§ **Directive**
Please rewrite the material below, replacing "column header" with "column title" everywhere it appears and leaving everything else the same.

··· Given data

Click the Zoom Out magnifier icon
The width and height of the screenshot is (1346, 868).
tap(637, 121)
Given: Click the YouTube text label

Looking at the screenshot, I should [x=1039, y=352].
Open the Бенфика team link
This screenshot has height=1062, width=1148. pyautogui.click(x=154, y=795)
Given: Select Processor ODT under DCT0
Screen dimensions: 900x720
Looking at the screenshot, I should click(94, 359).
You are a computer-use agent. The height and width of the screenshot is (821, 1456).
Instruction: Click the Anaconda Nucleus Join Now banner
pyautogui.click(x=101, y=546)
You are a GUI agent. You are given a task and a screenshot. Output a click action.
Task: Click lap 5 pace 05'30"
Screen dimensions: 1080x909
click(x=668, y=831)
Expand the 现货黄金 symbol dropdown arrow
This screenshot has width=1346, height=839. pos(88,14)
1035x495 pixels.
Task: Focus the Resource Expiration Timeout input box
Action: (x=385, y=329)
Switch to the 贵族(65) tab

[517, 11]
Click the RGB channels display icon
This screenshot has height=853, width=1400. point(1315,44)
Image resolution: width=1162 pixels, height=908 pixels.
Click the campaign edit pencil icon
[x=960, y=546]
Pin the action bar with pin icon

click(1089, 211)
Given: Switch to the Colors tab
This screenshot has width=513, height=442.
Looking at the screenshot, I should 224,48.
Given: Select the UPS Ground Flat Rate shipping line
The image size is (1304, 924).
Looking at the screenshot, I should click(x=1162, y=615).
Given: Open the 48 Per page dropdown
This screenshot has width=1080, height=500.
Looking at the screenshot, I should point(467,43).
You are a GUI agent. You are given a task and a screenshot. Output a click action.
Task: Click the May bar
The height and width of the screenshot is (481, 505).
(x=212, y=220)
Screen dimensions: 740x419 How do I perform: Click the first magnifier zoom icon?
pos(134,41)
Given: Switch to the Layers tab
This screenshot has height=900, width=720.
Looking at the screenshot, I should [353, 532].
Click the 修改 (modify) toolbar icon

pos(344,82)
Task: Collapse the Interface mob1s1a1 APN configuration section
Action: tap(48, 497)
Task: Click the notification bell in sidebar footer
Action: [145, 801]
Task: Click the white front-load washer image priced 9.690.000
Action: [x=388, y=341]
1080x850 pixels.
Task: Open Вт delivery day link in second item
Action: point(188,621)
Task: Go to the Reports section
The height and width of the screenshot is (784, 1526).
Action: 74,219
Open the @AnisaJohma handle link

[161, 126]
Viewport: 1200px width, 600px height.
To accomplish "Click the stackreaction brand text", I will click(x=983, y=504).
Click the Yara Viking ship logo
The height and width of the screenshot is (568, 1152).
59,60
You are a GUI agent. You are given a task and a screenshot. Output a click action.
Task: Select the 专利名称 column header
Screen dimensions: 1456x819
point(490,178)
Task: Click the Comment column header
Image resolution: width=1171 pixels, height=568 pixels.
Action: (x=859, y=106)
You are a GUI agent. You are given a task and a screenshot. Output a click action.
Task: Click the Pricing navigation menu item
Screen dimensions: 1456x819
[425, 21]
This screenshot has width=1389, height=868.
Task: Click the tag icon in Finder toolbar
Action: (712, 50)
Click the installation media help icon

······

§ **Response to this exercise**
Click the Zoom Out magnifier icon
The width and height of the screenshot is (1346, 868).
tap(637, 121)
Given: Click the YouTube text label

Looking at the screenshot, I should [x=1039, y=352].
Open the Бенфика team link
This screenshot has height=1062, width=1148. pyautogui.click(x=154, y=795)
Given: Select Processor ODT under DCT0
Screen dimensions: 900x720
Looking at the screenshot, I should click(94, 359).
You are a computer-use agent. The height and width of the screenshot is (821, 1456).
Instruction: Click the Anaconda Nucleus Join Now banner
pyautogui.click(x=101, y=546)
You are a GUI agent. You are given a task and a screenshot. Output a click action.
Task: Click lap 5 pace 05'30"
Screen dimensions: 1080x909
click(x=668, y=831)
Expand the 现货黄金 symbol dropdown arrow
This screenshot has width=1346, height=839. pos(88,14)
1035x495 pixels.
Task: Focus the Resource Expiration Timeout input box
Action: (x=385, y=329)
Switch to the 贵族(65) tab

[517, 11]
Click the RGB channels display icon
This screenshot has height=853, width=1400. point(1315,44)
Image resolution: width=1162 pixels, height=908 pixels.
Click the campaign edit pencil icon
[x=960, y=546]
Pin the action bar with pin icon

click(1089, 211)
Given: Switch to the Colors tab
This screenshot has width=513, height=442.
Looking at the screenshot, I should 224,48.
Given: Select the UPS Ground Flat Rate shipping line
The image size is (1304, 924).
Looking at the screenshot, I should click(x=1162, y=615).
Given: Open the 48 Per page dropdown
This screenshot has width=1080, height=500.
Looking at the screenshot, I should point(467,43).
You are a GUI agent. You are given a task and a screenshot. Output a click action.
Task: Click the May bar
The height and width of the screenshot is (481, 505).
(x=212, y=220)
Screen dimensions: 740x419 How do I perform: Click the first magnifier zoom icon?
pos(134,41)
Given: Switch to the Layers tab
This screenshot has height=900, width=720.
Looking at the screenshot, I should [353, 532].
Click the 修改 (modify) toolbar icon

pos(344,82)
Task: Collapse the Interface mob1s1a1 APN configuration section
Action: tap(48, 497)
Task: Click the notification bell in sidebar footer
Action: [145, 801]
Task: Click the white front-load washer image priced 9.690.000
Action: [x=388, y=341]
1080x850 pixels.
Task: Open Вт delivery day link in second item
Action: point(188,621)
Task: Go to the Reports section
The height and width of the screenshot is (784, 1526).
Action: 74,219
Open the @AnisaJohma handle link

[161, 126]
Viewport: 1200px width, 600px height.
To accomplish "Click the stackreaction brand text", I will click(x=983, y=504).
Click the Yara Viking ship logo
The height and width of the screenshot is (568, 1152).
59,60
You are a GUI agent. You are given a task and a screenshot. Output a click action.
Task: Select the 专利名称 column title
Screen dimensions: 1456x819
point(490,178)
Task: Click the Comment column title
Image resolution: width=1171 pixels, height=568 pixels.
Action: (x=859, y=106)
You are a GUI agent. You are given a task and a screenshot. Output a click action.
Task: Click the Pricing navigation menu item
Screen dimensions: 1456x819
[425, 21]
This screenshot has width=1389, height=868.
Task: Click the tag icon in Finder toolbar
Action: (712, 50)
Click the installation media help icon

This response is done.